AI Training Data, In-Depth. Part 2: From Diverse Inputs to Ethical Sourcing and Oversight. Industry Standards of Image Datasets

Building on the insights from the first part, which covered the market dynamics of AI datasets and leading dataset providers, this second part delves into the critical aspects of GenAI datasets. We address key questions about what makes a high-quality dataset: What are the essential aspects to consider in GenAI datasets? Why is it important to regularly update AI datasets? Which datasets can be considered ethical, and what standards do they need to meet?

GenAI Datasets: Five Important Aspects

The emerging market underscores the critical importance of curating robust datasets. Without diverse and comprehensive data at the input stage, AI systems are fundamentally limited, unable to produce or understand beyond their training. Here, we delve into the critical aspects of GenAI datasets — diversity, quality, and updates — and discuss these insights with experts in the field.

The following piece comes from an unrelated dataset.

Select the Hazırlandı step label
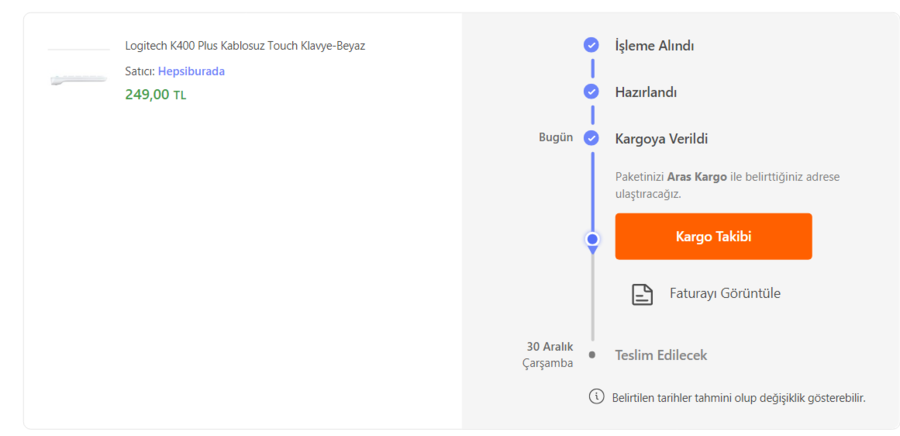 tap(646, 92)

The Importance of Diverse Inputs

A simple Google search for “person with a disability” primarily shows people in wheelchairs, although disabilities can vary widely and relate to different abilities of a person. This indicates a significant gap in how different aspects of diversity are depicted and represented in digital content.

The root of biased AI often lies in the lack of diverse and inclusive data. The thing is that AI algorithms do not possess the ability to think abstractly or conjure something wholly new; they generate outputs based solely on patterns and data they have been exposed to during training.

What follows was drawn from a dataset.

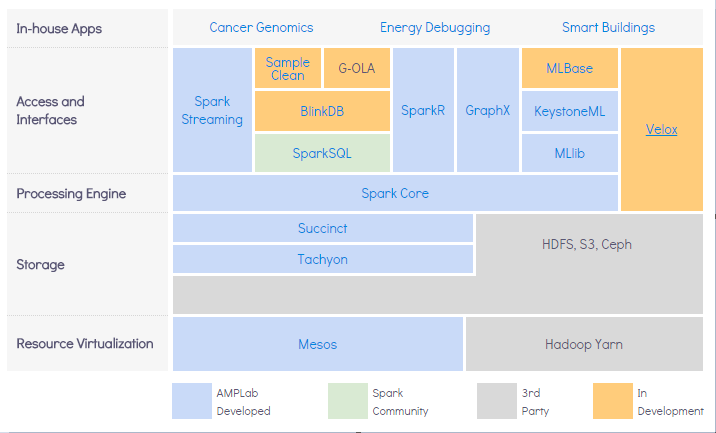Click the orange In Development legend swatch
This screenshot has height=433, width=716.
(610, 401)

Therefore today’s AI market faces a significant challenge: datasets often do not reflect the rich diversity of the real world, particularly with respect to minority populations. This oversight leads to biased algorithms that fail to serve the entirety of society fairly.

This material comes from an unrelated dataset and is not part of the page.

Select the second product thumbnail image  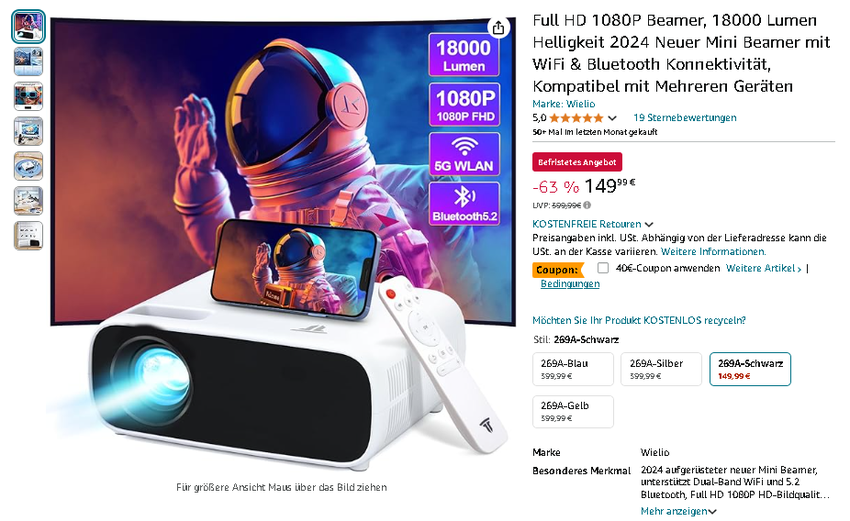click(28, 61)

Denis Sorokin, Creative Director of Everypixel, also highlighted the ongoing challenges in sourcing high-quality DEI&B content:

To train a neural network to generate diverse and inclusive content, you need a high-quality dataset, which is currently scarce. Thousands of creators, photographers, and artists around the world are working on it, but the lack of quality content is still a real problem.

Denis Sorokin, Creative Director of Everypixel

The realization of the need for diverse and inclusive content is relatively recent. One pivotal moment in the industry’s acknowledgment of this need was the Gucci sweater scandal of 2019, when Gucci faced backlash for releasing a black turtleneck sweater resembling blackface, sparking accusations of cultural insensitivity and highlighting the fashion industry’s need for greater diversity and inclusivity. The scandal led to public apologies, commitments from Gucci to improve cultural awareness and diversity within the company and highlighted the lack of sensitivity and representation in fashion and media.

So @gucci puts out a sweater that looks like blackface……
On Black History Month….
And then issues an apology because they didn't know that blackface images are racist.

🤦🏿‍♂️ pic.twitter.com/G3HjPTIuuQ
— Tariq Nasheed 🇺🇸 (@tariqnasheed) February 7, 2019

This incident, among others, brought diversity, equity, inclusion, and belonging (DEI&B) issues to the forefront, underscoring the necessity for change in content creation and representation. Before these revelations, the content industry had decades of producing material that lacked diversity and inclusivity. Only in the past 5-6 years has there been a concerted effort to address these shortcomings. However, the challenge remains immense, as AI and media industries work to overcome the legacy of insufficient representation.

The current landscape of DEI&B content reveals significant gaps that must be addressed to meet the evolving needs of marketing, advertising, and datasets. The industry expert Steve Jones, Founder & CEO of pocstock, an agency dedicated to addressing the lack of diverse and inclusive content in the stock photography and advertising market, explains their role in the market:

Generally speaking, some of the gaps in content and data are related to a long history of the media placing a high priority on content featuring White people, while not focusing on people of color who make up most of the world’s population. As a result, there are massive content gaps limiting the accuracy, relevance, and completeness of the data now needed for training and accurate predictions.

Pocstock entered the market when brands and agencies sought more authentic content and less of the traditional ‘stocky’ images. This shift reflects a broader move towards personalization in marketing, especially for Gen Z. We developed The Diversity Lens standards to ensure inclusivity in all our content creation and curation.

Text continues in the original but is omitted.